Document text:
More thoughts on Remoting

english mobile

As I mentioned in my last post, I've been working with AMF for the first time this week. I'd read about using AsyncTokens to be able to determine which call to a service resulted in which result, so from the very beginning I'd intended to use this. The problem I had was that when I looked at the docs for RemoteObject, I couldn't find anything that actually returns an AsyncToken. So at first I figured I couldn't do it.

But here's the thing. All of my commands to access the RemoteObject use static properties and methods, which essentially means that for each service there's only one RemoteObject that gets used from any object in the application that needs to call that service. These different parts of the application didn't know about each other, and I didn't want them to. Nor did I want to make these commands refuse any new calls before the old one was finished. So I had to make this AsyncToken thing work, or completely change the architecture of how I was calling AMF.

Exercise instructions:
1) Swap "docs" for "documentation" in the Remoting post, and write out everything from "As I mentioned" down to "couldn't do it.".
2) According to the Remoting post, what do all of the commands that access the RemoteObject use?
The rows that come after the Remoting post are separate material.

Dataset records:
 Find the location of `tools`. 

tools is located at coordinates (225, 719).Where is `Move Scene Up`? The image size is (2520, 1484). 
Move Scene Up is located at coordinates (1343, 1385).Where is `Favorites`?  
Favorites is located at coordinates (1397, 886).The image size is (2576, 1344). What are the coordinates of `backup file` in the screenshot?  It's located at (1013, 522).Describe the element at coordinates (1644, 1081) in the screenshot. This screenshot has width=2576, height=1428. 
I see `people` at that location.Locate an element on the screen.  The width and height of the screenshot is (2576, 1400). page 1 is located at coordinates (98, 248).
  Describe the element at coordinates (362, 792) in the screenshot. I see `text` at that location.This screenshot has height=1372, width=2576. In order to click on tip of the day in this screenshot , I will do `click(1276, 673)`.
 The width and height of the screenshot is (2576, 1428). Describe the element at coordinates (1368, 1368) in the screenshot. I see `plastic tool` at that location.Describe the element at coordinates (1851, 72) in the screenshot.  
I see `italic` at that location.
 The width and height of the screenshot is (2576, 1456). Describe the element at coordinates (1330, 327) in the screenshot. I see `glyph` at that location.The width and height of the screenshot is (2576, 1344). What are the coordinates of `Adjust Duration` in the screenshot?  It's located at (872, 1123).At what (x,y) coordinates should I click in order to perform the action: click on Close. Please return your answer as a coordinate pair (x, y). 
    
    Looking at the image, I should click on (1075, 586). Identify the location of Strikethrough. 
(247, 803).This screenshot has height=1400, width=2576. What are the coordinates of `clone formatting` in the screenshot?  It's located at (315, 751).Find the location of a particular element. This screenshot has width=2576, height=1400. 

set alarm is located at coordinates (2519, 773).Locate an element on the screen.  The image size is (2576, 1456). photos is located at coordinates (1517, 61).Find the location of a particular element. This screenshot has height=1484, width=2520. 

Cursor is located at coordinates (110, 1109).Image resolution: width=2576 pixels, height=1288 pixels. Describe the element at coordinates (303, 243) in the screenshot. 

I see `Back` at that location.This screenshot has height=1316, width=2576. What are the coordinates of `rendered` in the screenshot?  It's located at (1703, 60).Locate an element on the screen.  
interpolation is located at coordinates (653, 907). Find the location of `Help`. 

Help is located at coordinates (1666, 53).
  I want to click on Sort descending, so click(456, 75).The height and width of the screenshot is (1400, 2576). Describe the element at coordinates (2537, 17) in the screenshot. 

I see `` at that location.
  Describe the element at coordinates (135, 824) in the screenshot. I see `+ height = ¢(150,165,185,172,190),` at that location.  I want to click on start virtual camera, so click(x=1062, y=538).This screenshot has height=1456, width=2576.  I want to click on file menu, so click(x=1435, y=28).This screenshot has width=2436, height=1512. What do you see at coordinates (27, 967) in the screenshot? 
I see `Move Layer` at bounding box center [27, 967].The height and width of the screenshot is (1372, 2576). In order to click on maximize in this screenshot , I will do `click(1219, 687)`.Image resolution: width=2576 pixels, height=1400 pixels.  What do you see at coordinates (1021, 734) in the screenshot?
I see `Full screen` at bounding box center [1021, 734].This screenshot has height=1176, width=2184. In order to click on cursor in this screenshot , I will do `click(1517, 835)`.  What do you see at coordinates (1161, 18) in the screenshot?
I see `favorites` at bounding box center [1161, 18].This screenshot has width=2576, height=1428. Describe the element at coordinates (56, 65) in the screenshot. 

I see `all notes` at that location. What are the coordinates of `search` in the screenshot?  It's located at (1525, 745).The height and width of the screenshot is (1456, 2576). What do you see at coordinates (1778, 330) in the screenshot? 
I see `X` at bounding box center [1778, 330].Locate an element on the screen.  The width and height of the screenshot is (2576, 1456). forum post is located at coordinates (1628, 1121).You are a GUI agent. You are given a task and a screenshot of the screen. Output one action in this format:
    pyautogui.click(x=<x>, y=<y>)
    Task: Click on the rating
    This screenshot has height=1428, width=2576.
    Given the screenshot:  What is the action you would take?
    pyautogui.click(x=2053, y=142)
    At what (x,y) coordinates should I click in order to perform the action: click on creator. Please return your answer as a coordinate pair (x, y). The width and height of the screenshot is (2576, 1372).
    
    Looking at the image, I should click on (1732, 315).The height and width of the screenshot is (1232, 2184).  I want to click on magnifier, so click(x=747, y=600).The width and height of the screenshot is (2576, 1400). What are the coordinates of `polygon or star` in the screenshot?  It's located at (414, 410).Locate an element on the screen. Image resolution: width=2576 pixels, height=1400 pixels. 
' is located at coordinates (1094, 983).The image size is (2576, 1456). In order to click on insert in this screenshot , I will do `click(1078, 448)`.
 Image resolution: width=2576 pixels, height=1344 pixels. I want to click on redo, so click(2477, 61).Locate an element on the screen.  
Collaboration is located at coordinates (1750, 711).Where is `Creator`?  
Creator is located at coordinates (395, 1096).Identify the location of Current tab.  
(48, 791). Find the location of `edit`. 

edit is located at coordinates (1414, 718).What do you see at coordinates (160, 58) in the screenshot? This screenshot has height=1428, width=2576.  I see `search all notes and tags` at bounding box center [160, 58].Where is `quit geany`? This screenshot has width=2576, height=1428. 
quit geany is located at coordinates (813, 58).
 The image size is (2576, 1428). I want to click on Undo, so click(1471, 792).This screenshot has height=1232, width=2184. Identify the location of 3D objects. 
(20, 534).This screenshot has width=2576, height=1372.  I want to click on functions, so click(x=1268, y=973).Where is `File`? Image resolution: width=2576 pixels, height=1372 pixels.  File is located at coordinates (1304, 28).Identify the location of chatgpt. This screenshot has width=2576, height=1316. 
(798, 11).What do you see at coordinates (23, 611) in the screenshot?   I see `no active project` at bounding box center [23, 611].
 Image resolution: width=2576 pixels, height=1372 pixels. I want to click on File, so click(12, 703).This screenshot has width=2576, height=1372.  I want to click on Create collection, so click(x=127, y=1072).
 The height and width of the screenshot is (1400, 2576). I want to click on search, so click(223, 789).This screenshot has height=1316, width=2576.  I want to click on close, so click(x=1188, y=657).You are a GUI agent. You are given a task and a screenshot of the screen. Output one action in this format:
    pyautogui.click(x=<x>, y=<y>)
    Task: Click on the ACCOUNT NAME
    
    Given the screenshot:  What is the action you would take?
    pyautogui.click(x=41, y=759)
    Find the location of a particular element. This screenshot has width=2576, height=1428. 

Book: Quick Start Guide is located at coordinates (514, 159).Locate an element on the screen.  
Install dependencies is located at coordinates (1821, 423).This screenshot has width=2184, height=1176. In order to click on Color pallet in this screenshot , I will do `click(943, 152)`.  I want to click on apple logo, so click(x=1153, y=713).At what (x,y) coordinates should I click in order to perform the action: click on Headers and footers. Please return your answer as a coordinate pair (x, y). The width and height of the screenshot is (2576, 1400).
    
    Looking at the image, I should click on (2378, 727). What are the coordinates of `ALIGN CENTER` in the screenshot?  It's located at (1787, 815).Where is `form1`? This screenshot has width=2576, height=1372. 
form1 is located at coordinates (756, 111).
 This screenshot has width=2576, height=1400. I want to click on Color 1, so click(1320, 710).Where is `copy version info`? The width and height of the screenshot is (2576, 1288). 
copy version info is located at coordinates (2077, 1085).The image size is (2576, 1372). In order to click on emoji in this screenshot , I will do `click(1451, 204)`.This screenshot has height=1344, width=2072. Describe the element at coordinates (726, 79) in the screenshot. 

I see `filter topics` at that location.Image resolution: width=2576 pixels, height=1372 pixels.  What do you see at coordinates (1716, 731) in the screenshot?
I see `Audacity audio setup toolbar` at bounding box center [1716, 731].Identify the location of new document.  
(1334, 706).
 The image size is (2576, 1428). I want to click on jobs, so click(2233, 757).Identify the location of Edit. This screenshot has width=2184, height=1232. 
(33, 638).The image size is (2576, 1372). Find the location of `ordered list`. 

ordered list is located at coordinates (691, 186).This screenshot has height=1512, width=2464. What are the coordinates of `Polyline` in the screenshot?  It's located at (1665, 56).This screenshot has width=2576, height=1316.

Task-by-task solutions:
1)
As I mentioned in my last post, I've been working with AMF for the first time this week. I'd read about using AsyncTokens to be able to determine which call to a service resulted in which result, so from the very beginning I'd intended to use this. The problem I had was that when I looked at the documentation for RemoteObject, I couldn't find anything that actually returns an AsyncToken. So at first I figured I couldn't do it.

2) Static properties and methods.